In line with previous literature, male patients were seen to have a decreased risk of developing prolonged opioid use compared with female patients. In orthopaedic sports medicine literature, Rao et al found this to be true in anterior cruciate ligament reconstruction patients4 while Yang et al14 reported on this finding for adolescent idiopathic scoliosis. There are some potential explanations for why this is the case. A study by Jamison et al15 suggested that women are at a greater risk of opioid misuse because of emotional issues and affective distress while men misuse opioids because of legal and behavioral issues. Women were found to be more likely to use prescription opioids than men to cope with interpersonal stress16,17 and use them first thing in the morning.17

After surgery, not only is there physical pain, but there is also a high degree of psychological stress. Preoperative depression was found to be a risk factor of prolonged opioid use in revision TSA patients, which is in line with previous studies. Mohan et al18 performed a systematic review after spine surgery, finding both depression and anxiety as risk factors of prolonged opioid use. Helmerhorst et al found that after musculoskeletal trauma, patients who scored higher on anxiety, depression, and post-traumatic stress disorder scales were markedly more likely to use opioids after surgery, regardless of injury severity or fracture site. These findings are important because orthopaedic surgeons need to understand not only their patients' physical status but also their psychological aptitude to provide them with appropriate care.

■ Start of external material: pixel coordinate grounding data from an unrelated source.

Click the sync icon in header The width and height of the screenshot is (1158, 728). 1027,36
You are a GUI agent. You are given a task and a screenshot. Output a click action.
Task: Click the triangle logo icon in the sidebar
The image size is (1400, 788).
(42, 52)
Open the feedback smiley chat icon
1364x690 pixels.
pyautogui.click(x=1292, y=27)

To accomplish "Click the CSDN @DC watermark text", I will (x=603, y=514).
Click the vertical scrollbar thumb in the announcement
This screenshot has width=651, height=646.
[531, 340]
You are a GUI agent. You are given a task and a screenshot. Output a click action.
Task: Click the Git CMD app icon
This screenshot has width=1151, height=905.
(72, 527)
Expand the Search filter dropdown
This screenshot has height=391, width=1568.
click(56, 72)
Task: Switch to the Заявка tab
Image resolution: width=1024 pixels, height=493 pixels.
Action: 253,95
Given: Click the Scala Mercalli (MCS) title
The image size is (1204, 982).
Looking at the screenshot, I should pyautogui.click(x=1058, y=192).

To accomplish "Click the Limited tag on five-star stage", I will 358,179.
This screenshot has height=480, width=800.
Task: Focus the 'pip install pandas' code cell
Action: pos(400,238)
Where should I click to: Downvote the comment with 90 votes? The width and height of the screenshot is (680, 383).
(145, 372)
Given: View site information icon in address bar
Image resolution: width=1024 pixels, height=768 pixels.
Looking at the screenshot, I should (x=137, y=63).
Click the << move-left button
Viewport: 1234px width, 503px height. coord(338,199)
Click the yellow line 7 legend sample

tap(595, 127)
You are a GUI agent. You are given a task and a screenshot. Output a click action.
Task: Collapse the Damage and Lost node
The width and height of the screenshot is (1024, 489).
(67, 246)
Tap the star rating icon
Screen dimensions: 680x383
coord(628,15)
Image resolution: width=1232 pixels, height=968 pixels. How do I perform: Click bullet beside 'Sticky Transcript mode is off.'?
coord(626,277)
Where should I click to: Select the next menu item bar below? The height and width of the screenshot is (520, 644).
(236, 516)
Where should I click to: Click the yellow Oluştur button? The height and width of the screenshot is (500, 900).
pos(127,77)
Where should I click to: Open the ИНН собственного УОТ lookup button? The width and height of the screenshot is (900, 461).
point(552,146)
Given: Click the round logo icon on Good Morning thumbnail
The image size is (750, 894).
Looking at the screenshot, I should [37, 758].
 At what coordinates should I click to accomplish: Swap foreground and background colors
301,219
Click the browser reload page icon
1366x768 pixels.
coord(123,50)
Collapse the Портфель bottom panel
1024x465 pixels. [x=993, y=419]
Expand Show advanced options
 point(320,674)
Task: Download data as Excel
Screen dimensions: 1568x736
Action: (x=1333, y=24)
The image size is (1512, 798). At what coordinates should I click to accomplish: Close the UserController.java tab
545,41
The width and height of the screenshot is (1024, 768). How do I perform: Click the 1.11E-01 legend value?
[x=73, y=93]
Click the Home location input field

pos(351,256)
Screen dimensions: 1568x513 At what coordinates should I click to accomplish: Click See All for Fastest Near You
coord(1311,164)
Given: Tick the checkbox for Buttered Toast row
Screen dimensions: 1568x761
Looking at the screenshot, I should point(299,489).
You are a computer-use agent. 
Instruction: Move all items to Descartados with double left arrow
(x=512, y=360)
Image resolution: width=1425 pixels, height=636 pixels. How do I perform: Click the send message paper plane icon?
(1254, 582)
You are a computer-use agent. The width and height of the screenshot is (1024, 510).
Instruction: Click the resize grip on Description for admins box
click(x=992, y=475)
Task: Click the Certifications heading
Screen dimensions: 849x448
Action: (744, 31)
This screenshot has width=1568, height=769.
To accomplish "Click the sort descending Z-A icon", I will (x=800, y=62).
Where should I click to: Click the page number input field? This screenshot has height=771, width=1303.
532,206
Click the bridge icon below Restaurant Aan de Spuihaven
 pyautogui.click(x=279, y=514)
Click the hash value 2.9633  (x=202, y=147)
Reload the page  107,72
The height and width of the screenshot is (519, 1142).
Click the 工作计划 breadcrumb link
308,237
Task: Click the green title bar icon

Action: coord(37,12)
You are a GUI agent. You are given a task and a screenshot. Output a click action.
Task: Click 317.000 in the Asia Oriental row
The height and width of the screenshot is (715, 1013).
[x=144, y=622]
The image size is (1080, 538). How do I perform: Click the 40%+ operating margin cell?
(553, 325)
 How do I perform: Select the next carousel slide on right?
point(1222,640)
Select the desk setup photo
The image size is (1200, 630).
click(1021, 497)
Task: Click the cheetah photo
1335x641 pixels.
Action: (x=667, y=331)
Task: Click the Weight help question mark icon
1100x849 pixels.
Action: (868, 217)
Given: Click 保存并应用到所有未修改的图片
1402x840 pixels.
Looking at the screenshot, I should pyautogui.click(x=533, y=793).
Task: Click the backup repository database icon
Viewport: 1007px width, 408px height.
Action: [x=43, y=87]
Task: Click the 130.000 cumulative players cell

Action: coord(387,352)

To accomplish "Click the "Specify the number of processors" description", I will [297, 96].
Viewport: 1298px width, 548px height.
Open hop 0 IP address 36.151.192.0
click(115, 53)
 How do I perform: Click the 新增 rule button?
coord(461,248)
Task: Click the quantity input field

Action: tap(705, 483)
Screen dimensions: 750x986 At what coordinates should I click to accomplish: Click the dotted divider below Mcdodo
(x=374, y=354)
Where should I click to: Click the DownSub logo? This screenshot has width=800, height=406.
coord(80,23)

Substance use disorder was also found to be a large risk factor of prolonged opioid use. Similar to prior research, this finding is not unique to the shoulder. In lower extremity fracture cases, Cunningham et al19 found that those who have alcohol abuse required increased perioperative opioids. Cannabis use was not definitive, as studies vary on its influence. For example, there was no increased risk seen in hip arthroscopy patients20 while lumbar spinal fusion patients had an increased risk.21

The greatest risk factor our study found for prolonged opioid use was opioid familiarity before revision TSA. This finding was expected because there has been a plethora of research showcasing how preoperative opioid use increases a patient's risk postoperatively. Armaghani et al found this in spine surgery,22 Berglund et al described this in shoulder arthroplasty patients,23 and Smith et al24 showcased this after total knee arthroplasty. Our study builds on this literature by providing additional support in revision TSA patients.

Overall, our study showcased a multitude of risk factors that have the potential to prolong opioid use after revision TSA. Previous studies have assessed risk factors of prolonged opioid use after primary TSA,12,13,25 but research is limited on revision TSA. Surgeons can use this information to tailor preoperative patient education related to the risks of prolonged opioid use after surgery in those undergoing revision TSA. Future research can be directed toward assessing a more detailed breakdown of substance use disorders to better determine which ones are associated with the greatest risk of increased opioid use.

This study was not without limitations. Owing to the inherent limitations of PearlDiver, the extracted data have the potential for coding errors. Aside from this, preoperative opioid use may be due to other health issues, which can affect outcomes. Our study was limited by the general CPT codes used, and as a result, we were unable to differentiate risk factors of individual causes of TSA revisions. In addition, the PearlDiver database only contains data from the United States and, as a result, may not be applicable globally. Next, we are unable to control for postoperative physical therapy, which may influence outcomes due to improved function. Finally, we assumed that filling opioid prescriptions indicated use; however, we cannot determine whether patients consumed the medications.

Conclusion

Older age and male sex were associated with a decreased risk of prolonged opioid use after revision TSA. Depression, substance use disorder, opioid familiarity, and COPD were associated with prolonged opioid use after revision TSA.